• [TASK REQUIREMENTS]: Rewrite the records as a JSON list of strings, one string per line and no blank lines, starting with the line containing "Identify the location" and going on through the line containing "(519, 181).". Leave the pictures out.

• [RECORDS PROVIDED]:
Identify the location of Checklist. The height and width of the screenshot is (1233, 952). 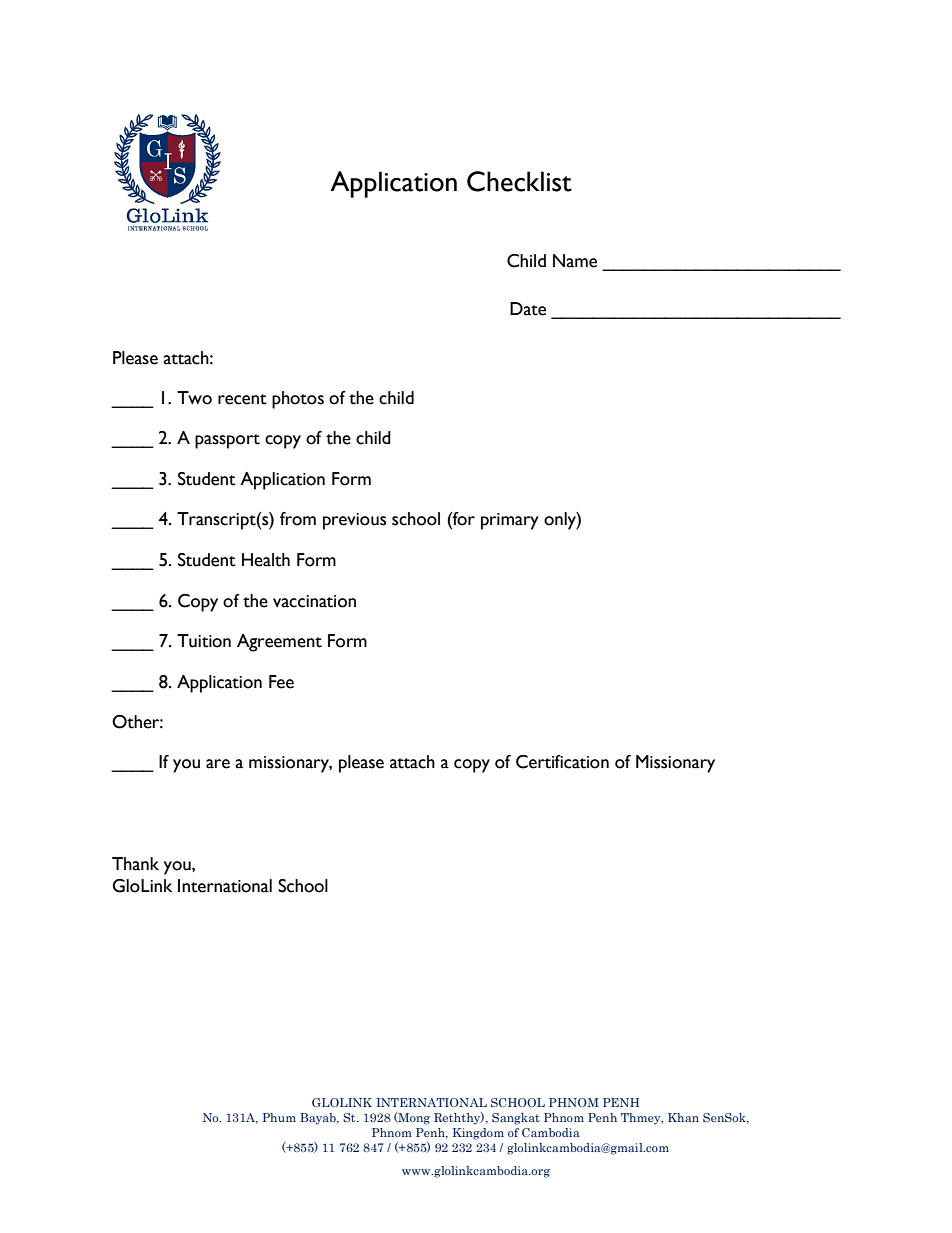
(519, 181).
==
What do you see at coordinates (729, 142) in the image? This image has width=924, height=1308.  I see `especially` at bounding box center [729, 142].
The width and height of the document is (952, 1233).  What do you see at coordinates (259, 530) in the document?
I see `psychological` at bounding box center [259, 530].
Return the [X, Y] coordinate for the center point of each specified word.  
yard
--
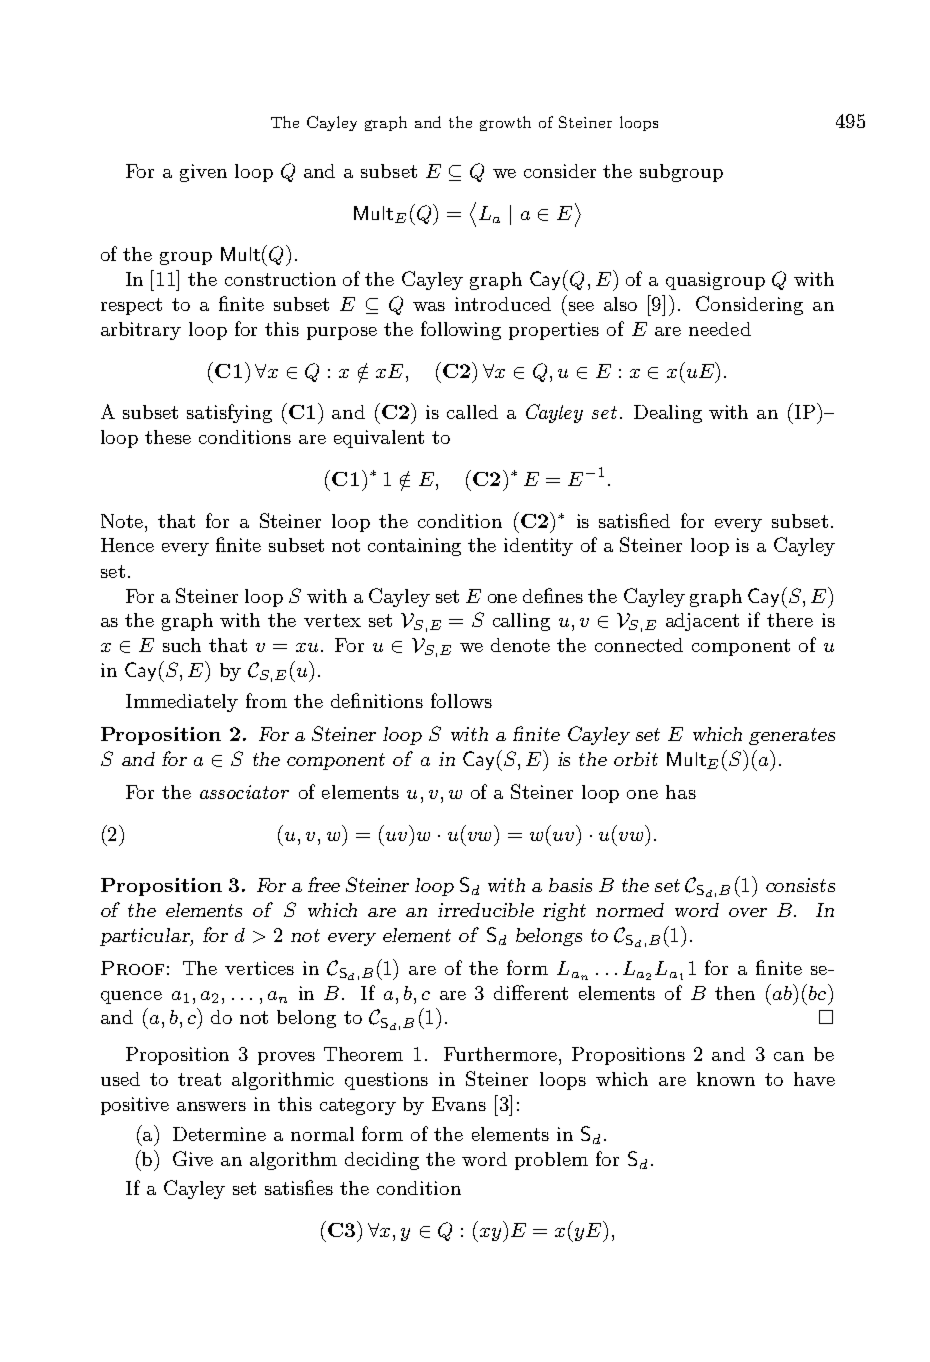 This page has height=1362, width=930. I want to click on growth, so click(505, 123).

• [ANSWER TO THE EXERCISE]:
[
  "Identify the location of Checklist. The height and width of the screenshot is (1233, 952). ",
  "(519, 181)."
]